CoIn: Comprehensive 2D-3D Inpainting with Gaussian Splatting Guidance

Researchers propose CoIn, a novel framework for 3D scene inpainting that bridges 2D inpainting models and Gaussian Splatting through a multi-stage consistency pipeline. The method handles both object removal and insertion with arbitrary-shaped masks, achieving state-of-the-art performance by leveraging bidirectional information flow between 2D and 3D representations.

arXiv:2606.27584v1 Announce Type: new Abstract: 3D scene inpainting is essential for reconstructing areas corrupted by occlusions or limited viewpoints. While recent methods leverage Gaussian Splatting GS for efficient 3D editing, they often depend on precise multi-view segmentation masks and are inherently constrained to object removal tasks.
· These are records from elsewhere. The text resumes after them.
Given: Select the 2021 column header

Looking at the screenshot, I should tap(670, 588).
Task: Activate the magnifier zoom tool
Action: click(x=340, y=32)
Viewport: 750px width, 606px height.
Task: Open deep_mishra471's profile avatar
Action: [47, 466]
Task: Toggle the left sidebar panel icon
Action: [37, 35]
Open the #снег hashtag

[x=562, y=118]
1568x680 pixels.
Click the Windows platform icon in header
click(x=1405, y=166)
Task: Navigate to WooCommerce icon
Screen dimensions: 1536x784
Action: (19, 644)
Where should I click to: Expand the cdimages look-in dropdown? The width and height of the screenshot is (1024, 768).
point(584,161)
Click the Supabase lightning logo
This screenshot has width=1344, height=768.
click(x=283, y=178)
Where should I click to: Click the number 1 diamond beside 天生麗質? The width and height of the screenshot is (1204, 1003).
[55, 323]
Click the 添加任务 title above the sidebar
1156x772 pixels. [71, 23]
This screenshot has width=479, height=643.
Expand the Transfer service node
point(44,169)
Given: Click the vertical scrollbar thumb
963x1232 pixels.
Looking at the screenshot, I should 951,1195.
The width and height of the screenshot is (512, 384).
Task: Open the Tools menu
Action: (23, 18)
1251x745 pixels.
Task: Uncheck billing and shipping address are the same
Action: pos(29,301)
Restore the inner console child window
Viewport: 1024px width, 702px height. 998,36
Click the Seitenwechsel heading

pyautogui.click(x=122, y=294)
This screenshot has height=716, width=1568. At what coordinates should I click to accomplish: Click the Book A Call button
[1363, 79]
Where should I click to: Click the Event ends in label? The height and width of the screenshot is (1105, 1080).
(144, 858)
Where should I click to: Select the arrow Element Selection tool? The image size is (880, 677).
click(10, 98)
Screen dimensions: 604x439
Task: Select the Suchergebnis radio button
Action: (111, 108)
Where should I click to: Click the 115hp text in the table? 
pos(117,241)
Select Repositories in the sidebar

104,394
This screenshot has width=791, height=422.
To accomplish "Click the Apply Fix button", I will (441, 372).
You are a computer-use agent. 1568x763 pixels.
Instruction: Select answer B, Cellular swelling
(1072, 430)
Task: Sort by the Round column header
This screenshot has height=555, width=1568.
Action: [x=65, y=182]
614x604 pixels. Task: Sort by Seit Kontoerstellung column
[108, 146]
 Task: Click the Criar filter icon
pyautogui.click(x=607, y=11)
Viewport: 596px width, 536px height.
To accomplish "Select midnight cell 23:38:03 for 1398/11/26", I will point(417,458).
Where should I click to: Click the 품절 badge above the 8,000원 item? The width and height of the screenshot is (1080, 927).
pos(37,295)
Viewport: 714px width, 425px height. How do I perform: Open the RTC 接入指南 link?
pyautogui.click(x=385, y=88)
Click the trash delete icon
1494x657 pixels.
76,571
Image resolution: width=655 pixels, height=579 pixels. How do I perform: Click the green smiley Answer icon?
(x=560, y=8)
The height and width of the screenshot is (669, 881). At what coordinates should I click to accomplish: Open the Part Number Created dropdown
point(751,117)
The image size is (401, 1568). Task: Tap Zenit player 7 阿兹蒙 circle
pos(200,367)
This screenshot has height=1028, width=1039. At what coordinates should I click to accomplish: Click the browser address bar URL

We propose CoIn, a novel framework that bridges 2D inpainting models and 3DGS through a multi-stage consistency pipeline. Our approach first generates initial inpainted images using a diffusion model, enabling the use of arbitrary-shaped masks and diverse tasks like object insertion. We then introduce Reference Adaptive GS with Feature Attention to reconstruct a coarse 3D scene by adaptively weighing towards a reference view 2D - 3D . This 3D representation provides geometric guidance to the diffusion process via GS-based Reference Feature Warping, ensuring multi-view consistency 3D - 2D . Finally, a Texture-Enhancing Discriminator refines the 3D scene to achieve high photometric realism 2D - 3D . Experiments show that CoIn, effectively leveraging bidirectional information flow, achieves state-of-the-art performance and effectively handles both object removal and object insertion with flexible mask input.